Required work:
Line filter on the word "agent": copy each matching line from the entries.

Records to use:

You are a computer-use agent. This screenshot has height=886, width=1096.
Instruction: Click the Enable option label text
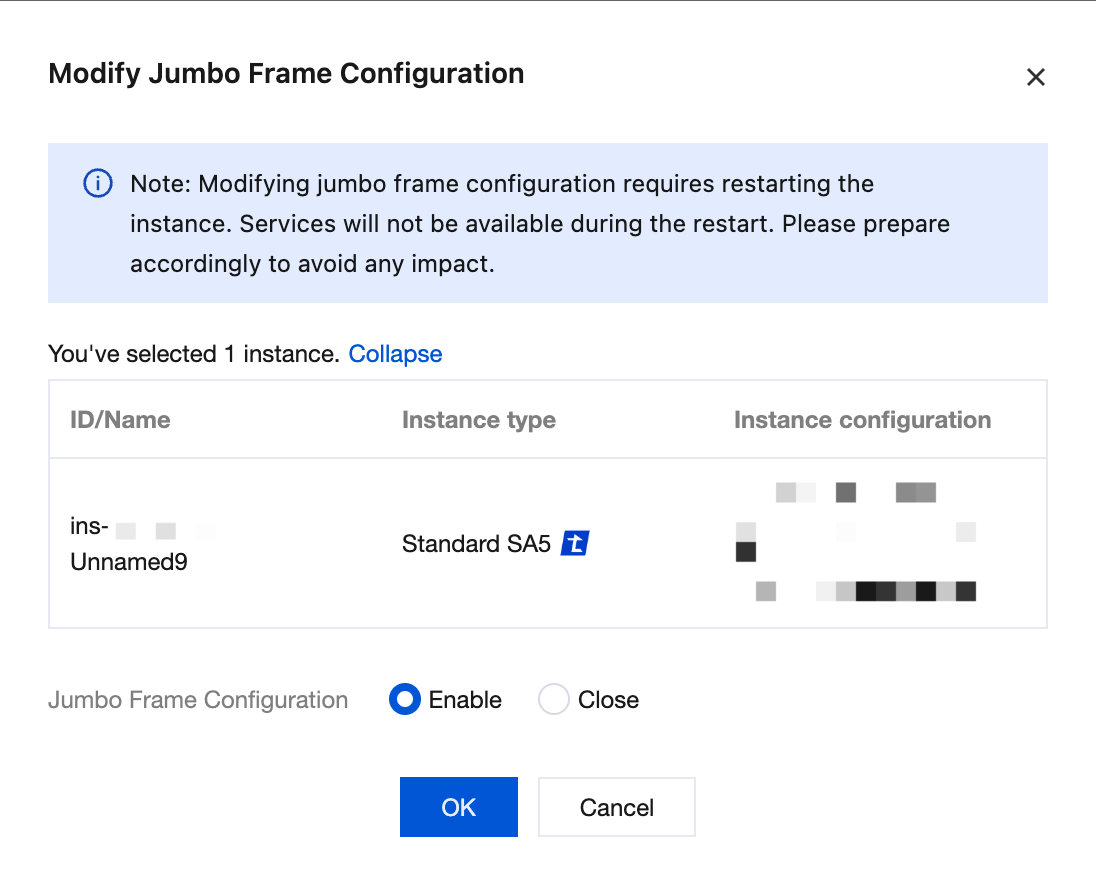tap(465, 700)
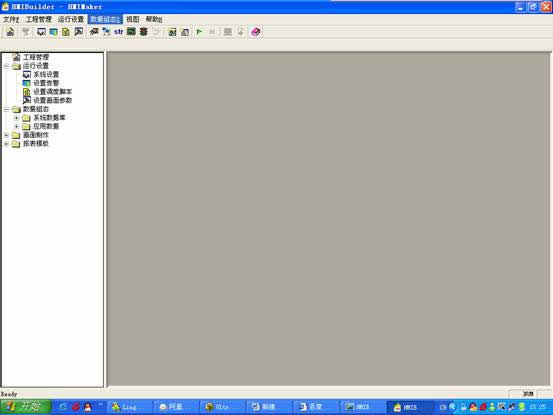Click 工程管理 at top of tree
Viewport: 553px width, 415px height.
36,57
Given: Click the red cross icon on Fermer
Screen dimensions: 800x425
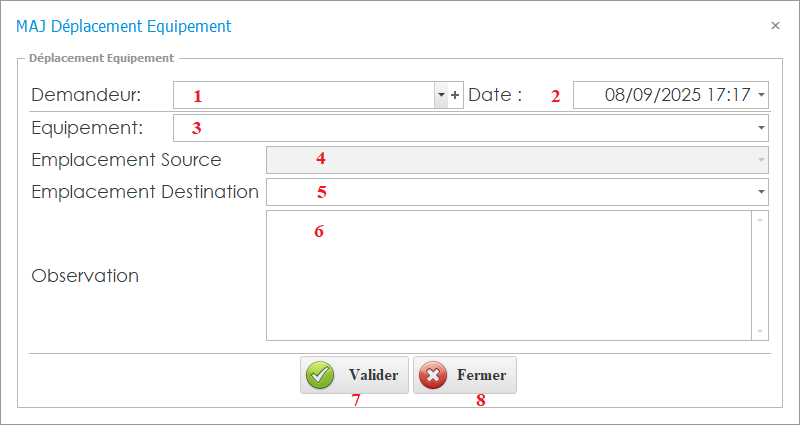Looking at the screenshot, I should coord(433,376).
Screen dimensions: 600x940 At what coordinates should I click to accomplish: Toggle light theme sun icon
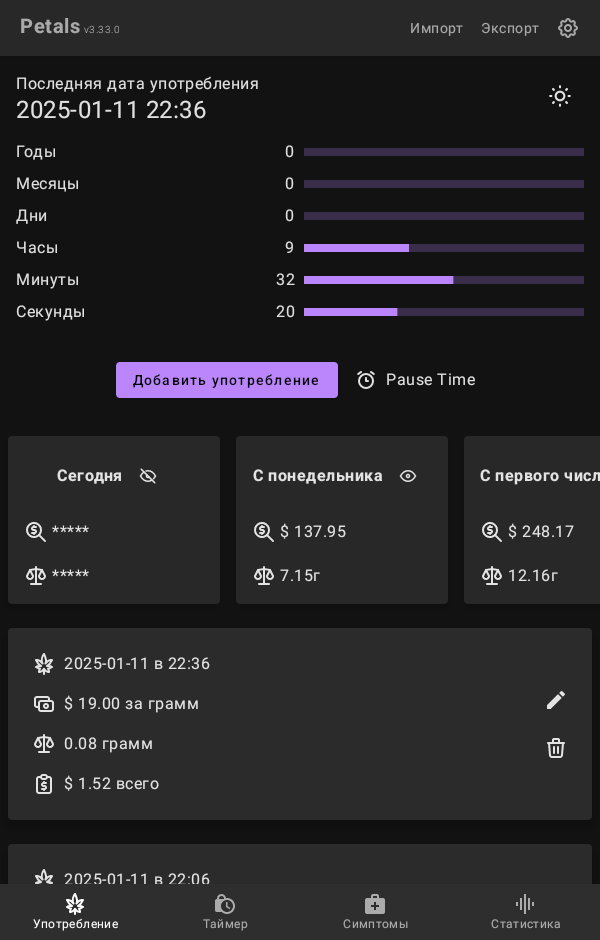pos(560,96)
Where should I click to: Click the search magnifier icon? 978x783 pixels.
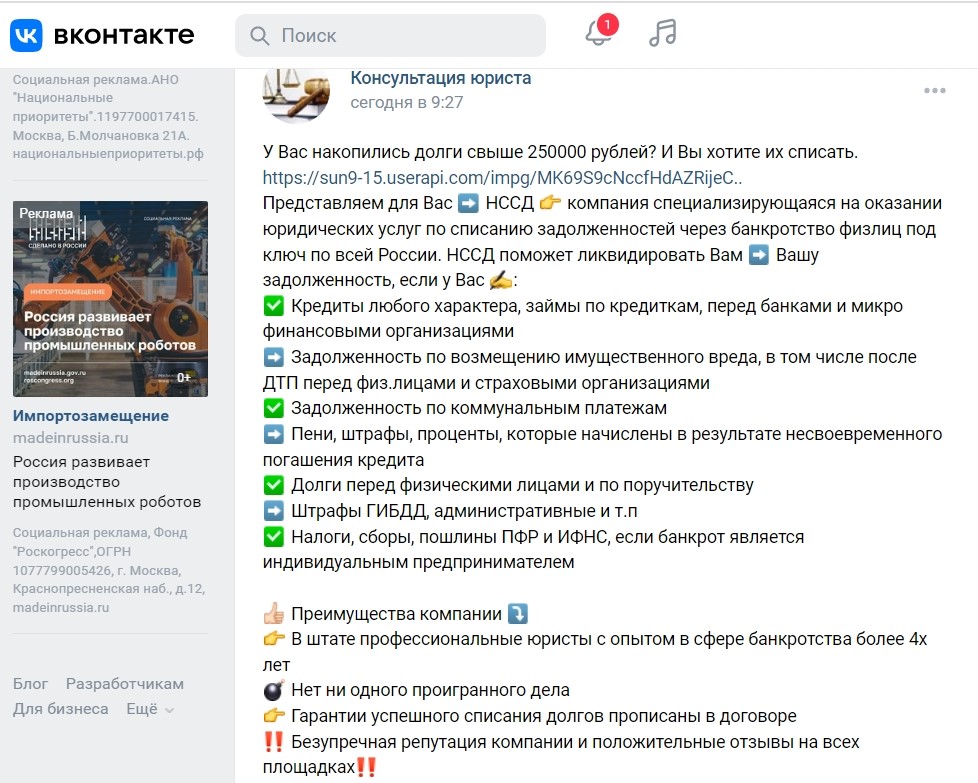[x=259, y=36]
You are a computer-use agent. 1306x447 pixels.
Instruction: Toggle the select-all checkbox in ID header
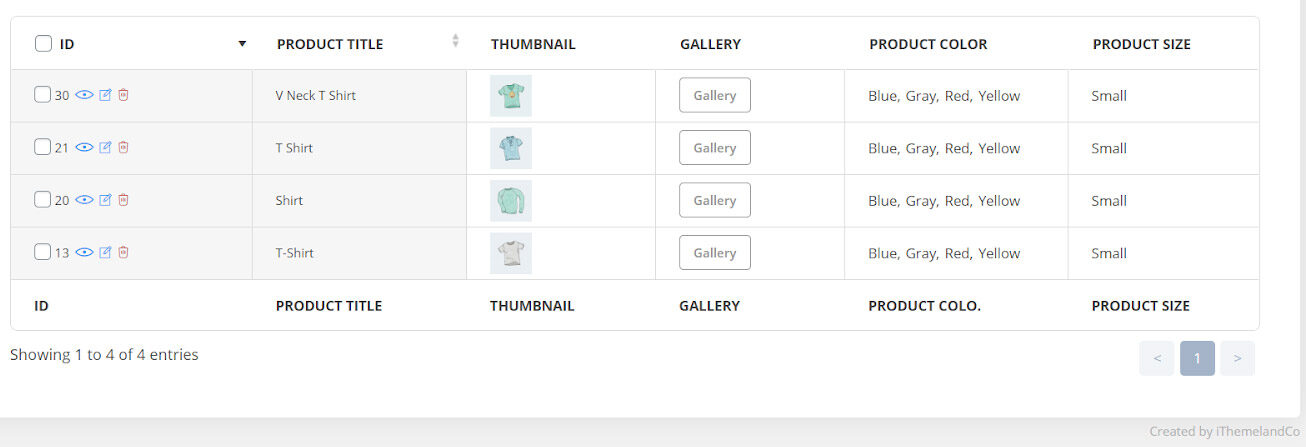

Exercise output:
You are a computer-use agent. This screenshot has height=886, width=1096.
You are a computer-use agent. 1306x447 pixels.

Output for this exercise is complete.